I had this question from a viewer of my Pluralsight course, Implementing the Reactive Manifesto with Azure and AWS, and thought I’d publish the response.
So why would you dual-run your cloud app by hosting it on Azure and AWS? Sounds like a lot of extra development and management overhead. Well the most compelling reasons are reliability and portability.
In 2012 I was working for a client who was making a big investment in the cloud, and at the end of the year we published their first external API for business partners. It was hosted in Azure and used some really nice features to route back into existing on-premise services.
We were able to publish a clean, simple API to partners, and hide away the underlying complexity of the internal services while still leveraging them to do all the work.
Two days after we went live, we were hit by the Azure SSL certificate expiry outage, and our API was unavailable for the best part of 3 days. Fortunately we had planned a gradual roll-out to partners, so the impact was minimal, but we’d been intending to ramp up quickly, and if the outage had happened a week or two later we would have been in a very bad place. Not least because our app could only run on Azure, we couldn’t package it up for another service without going back and reworking the code.
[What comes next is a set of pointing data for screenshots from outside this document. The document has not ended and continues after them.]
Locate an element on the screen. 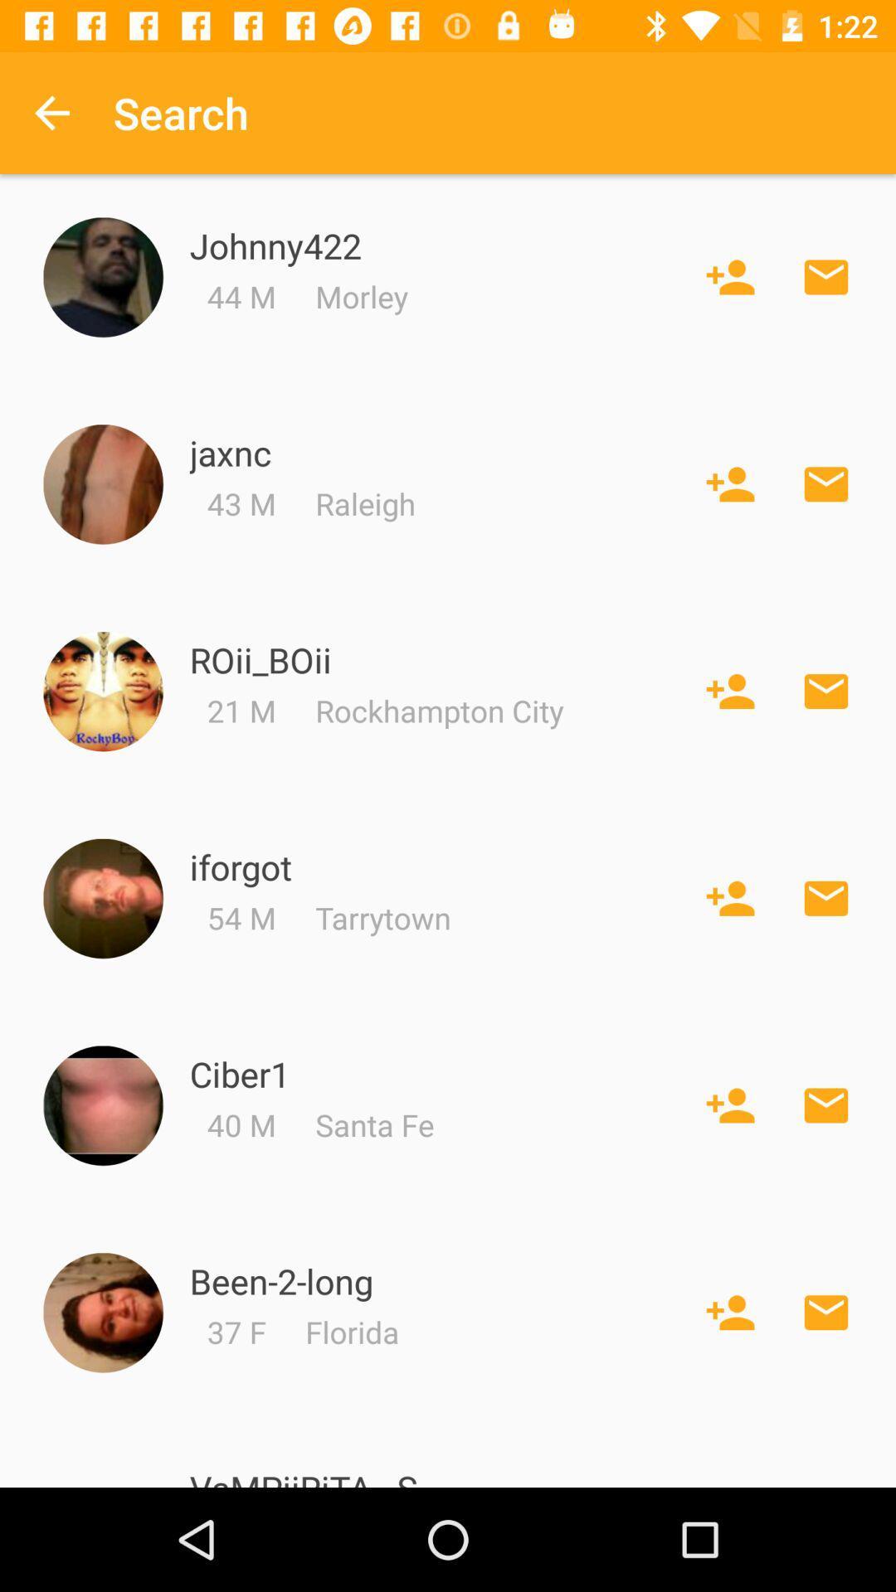 The width and height of the screenshot is (896, 1592). profile is located at coordinates (103, 277).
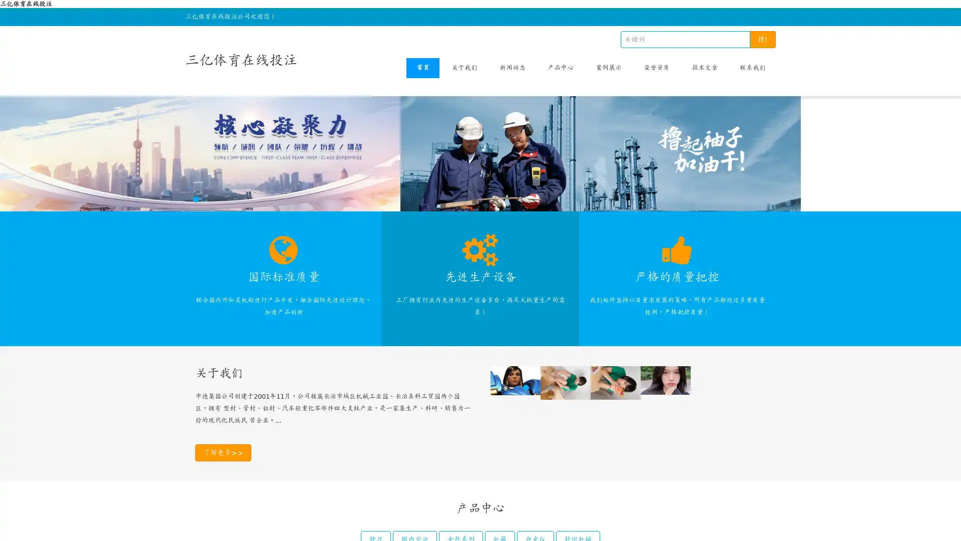 Image resolution: width=961 pixels, height=541 pixels. What do you see at coordinates (762, 39) in the screenshot?
I see `!` at bounding box center [762, 39].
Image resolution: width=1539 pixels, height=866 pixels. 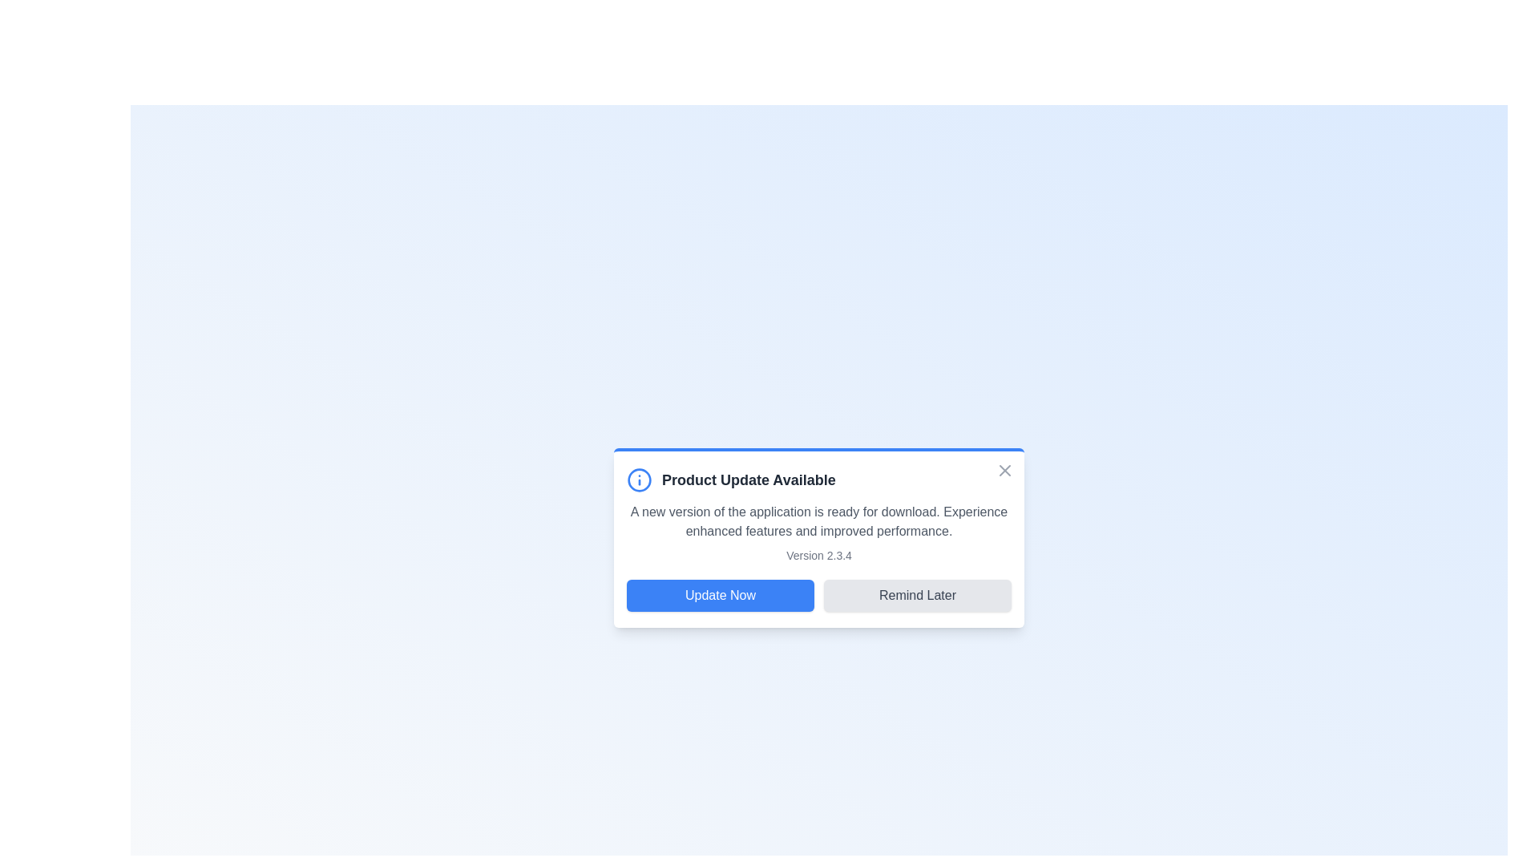 I want to click on 'Remind Later' button to dismiss the notification temporarily, so click(x=918, y=596).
More recently AWS had an issue with a networking device in one of their data centres which caused an outage that took the best part of a day to resolve.
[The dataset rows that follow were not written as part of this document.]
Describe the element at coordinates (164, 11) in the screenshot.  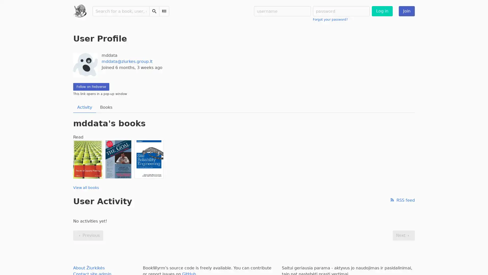
I see `Scan Barcode` at that location.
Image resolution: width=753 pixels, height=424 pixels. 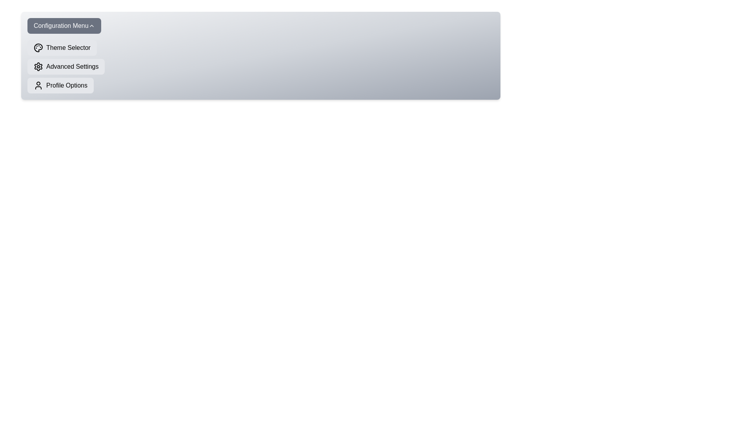 What do you see at coordinates (66, 66) in the screenshot?
I see `the 'Advanced Settings' button to select it` at bounding box center [66, 66].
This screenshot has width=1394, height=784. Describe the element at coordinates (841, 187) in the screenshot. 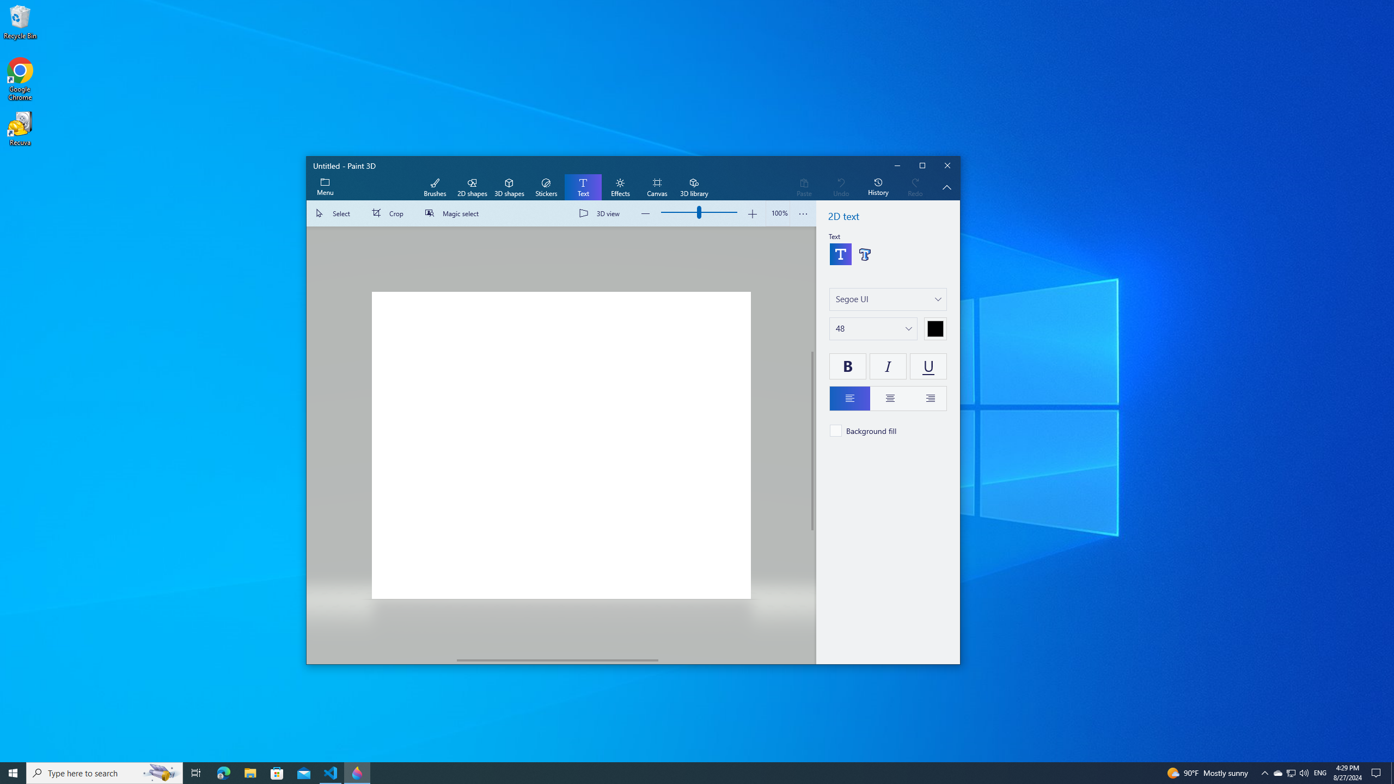

I see `'Undo'` at that location.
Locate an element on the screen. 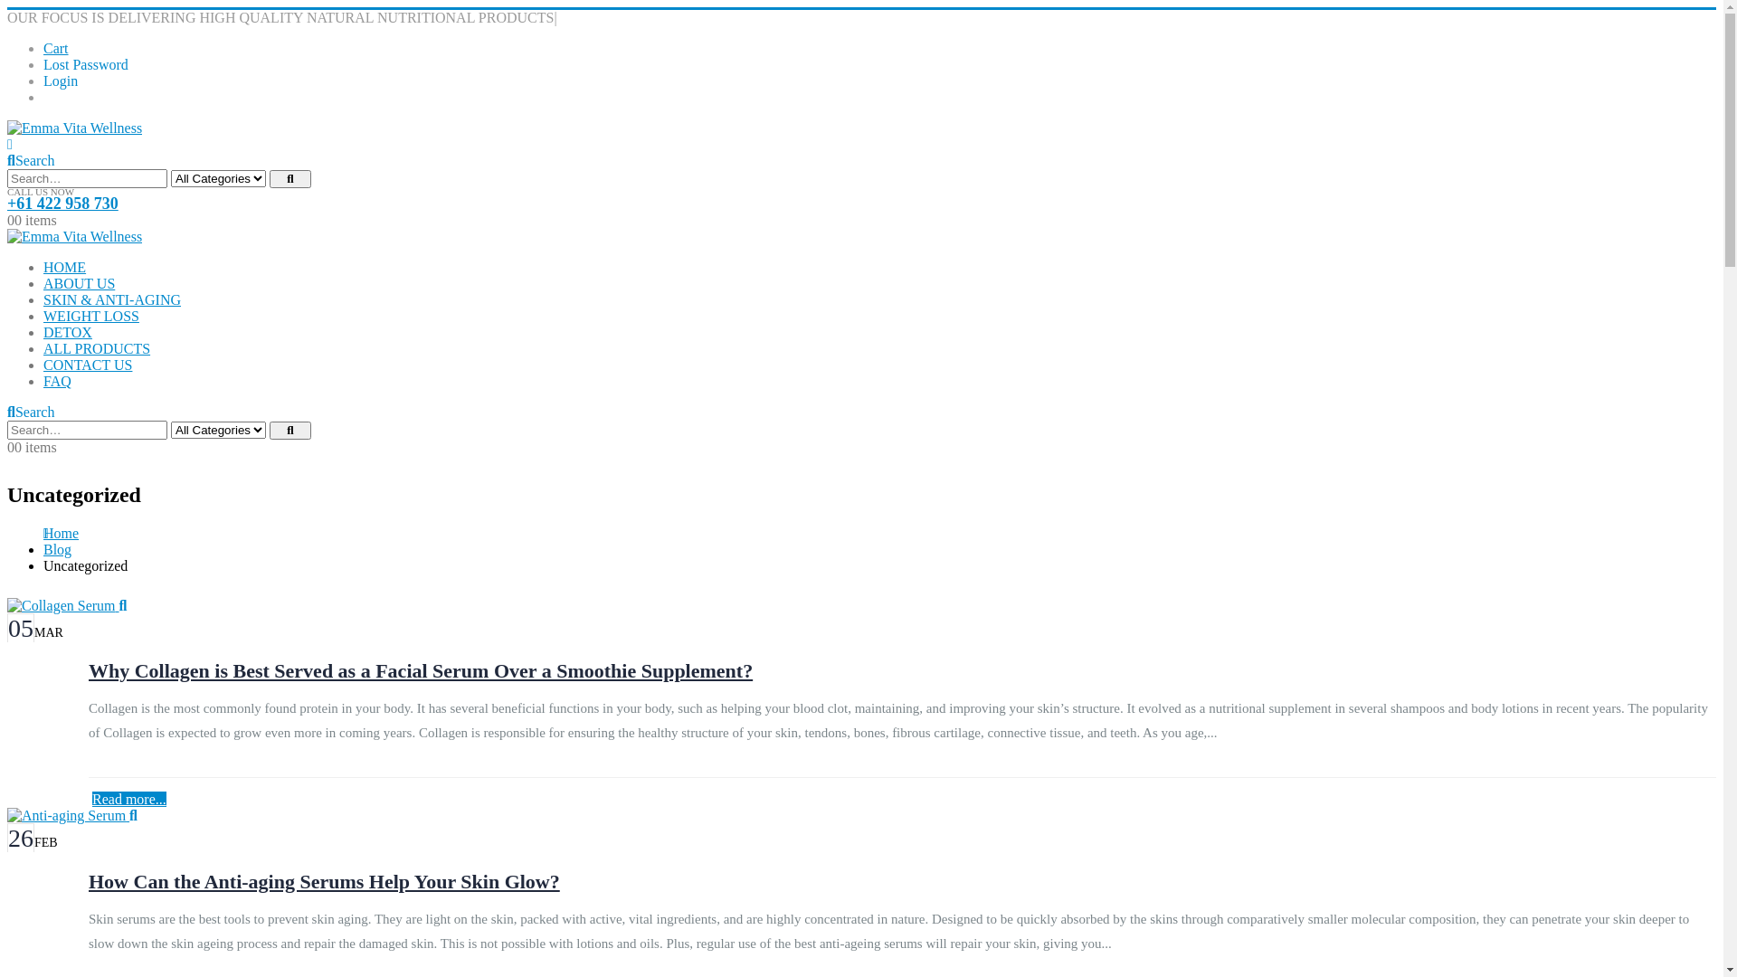 Image resolution: width=1737 pixels, height=977 pixels. 'How Can the Anti-aging Serums Help Your Skin Glow?' is located at coordinates (87, 880).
In both scenarios the SLAs are worthless, as you’ll get back a small percentage of your cloud expenditure, which is going to be negligible compared to your costs in dealing with the outage. And if your app is built specifically for AWS or Azure then if there’s an extended outage you can’t just deploy it onto a new set of kit from a different supplier.
And the chances are pretty good there will be another extended outage, both for Microsoft and for Amazon. But the chances are small that it will happen to both at the same time.
So my basic guidance has been: ignore the SLAs, go for better uptime by using two clouds. As soon as you need to scale beyond a single instance, start by scaling out to another cloud. Then scale out to different data centres in both clouds. Then you’ve got dual-cloud, quadruple-datacentre redundancy, so any more scaling you need can be left to the clouds to auto-scale themselves.
By running in both clouds, you’ve made your app portable, so in the highly unlikely event that both AWS and Azure go down in multiple regions, you’ll have a deployment package which will let you spin up a new stack on yet another cloud, without having to rework your solution.